**PROBLEM DESCRIPTION**
Convert the lines below into a numbered list, leaving out any blank lines.

——

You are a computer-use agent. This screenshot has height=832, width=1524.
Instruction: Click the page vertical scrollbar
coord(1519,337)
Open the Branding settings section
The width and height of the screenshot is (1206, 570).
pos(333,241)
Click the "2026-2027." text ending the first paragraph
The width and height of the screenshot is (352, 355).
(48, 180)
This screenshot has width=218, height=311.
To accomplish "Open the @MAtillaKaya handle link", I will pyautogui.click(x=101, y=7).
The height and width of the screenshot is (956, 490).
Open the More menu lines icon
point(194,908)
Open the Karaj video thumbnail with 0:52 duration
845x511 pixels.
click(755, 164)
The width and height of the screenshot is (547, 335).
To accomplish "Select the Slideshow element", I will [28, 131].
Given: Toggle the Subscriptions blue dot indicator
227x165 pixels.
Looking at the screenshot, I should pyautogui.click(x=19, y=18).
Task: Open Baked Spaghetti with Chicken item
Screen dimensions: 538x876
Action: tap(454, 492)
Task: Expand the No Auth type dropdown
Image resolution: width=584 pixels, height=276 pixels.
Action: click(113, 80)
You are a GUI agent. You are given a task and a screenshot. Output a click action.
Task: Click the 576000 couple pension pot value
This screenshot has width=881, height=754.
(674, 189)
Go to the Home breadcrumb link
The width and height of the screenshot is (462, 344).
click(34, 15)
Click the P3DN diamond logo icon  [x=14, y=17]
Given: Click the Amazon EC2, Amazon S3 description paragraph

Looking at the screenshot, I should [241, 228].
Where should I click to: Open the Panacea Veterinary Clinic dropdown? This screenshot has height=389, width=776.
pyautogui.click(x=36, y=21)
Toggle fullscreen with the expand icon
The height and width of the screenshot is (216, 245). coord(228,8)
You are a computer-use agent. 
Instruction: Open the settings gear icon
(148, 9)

——

**ANSWER IN FULL**
1. You are a computer-use agent. This screenshot has height=832, width=1524.
2. Instruction: Click the page vertical scrollbar
3. coord(1519,337)
4. Open the Branding settings section
5. The width and height of the screenshot is (1206, 570).
6. pos(333,241)
7. Click the "2026-2027." text ending the first paragraph
8. The width and height of the screenshot is (352, 355).
9. (48, 180)
10. This screenshot has width=218, height=311.
11. To accomplish "Open the @MAtillaKaya handle link", I will pyautogui.click(x=101, y=7).
12. The height and width of the screenshot is (956, 490).
13. Open the More menu lines icon
14. point(194,908)
15. Open the Karaj video thumbnail with 0:52 duration
16. 845x511 pixels.
17. click(755, 164)
18. The width and height of the screenshot is (547, 335).
19. To accomplish "Select the Slideshow element", I will [28, 131].
20. Given: Toggle the Subscriptions blue dot indicator
21. 227x165 pixels.
22. Looking at the screenshot, I should pyautogui.click(x=19, y=18).
23. Task: Open Baked Spaghetti with Chicken item
24. Screen dimensions: 538x876
25. Action: tap(454, 492)
26. Task: Expand the No Auth type dropdown
27. Image resolution: width=584 pixels, height=276 pixels.
28. Action: click(113, 80)
29. You are a GUI agent. You are given a task and a screenshot. Output a click action.
30. Task: Click the 576000 couple pension pot value
31. This screenshot has width=881, height=754.
32. (674, 189)
33. Go to the Home breadcrumb link
34. The width and height of the screenshot is (462, 344).
35. click(34, 15)
36. Click the P3DN diamond logo icon  [x=14, y=17]
37. Given: Click the Amazon EC2, Amazon S3 description paragraph
38. Looking at the screenshot, I should [241, 228].
39. Where should I click to: Open the Panacea Veterinary Clinic dropdown? This screenshot has height=389, width=776.
40. pyautogui.click(x=36, y=21)
41. Toggle fullscreen with the expand icon
42. The height and width of the screenshot is (216, 245). coord(228,8)
43. You are a computer-use agent. 
44. Instruction: Open the settings gear icon
45. (148, 9)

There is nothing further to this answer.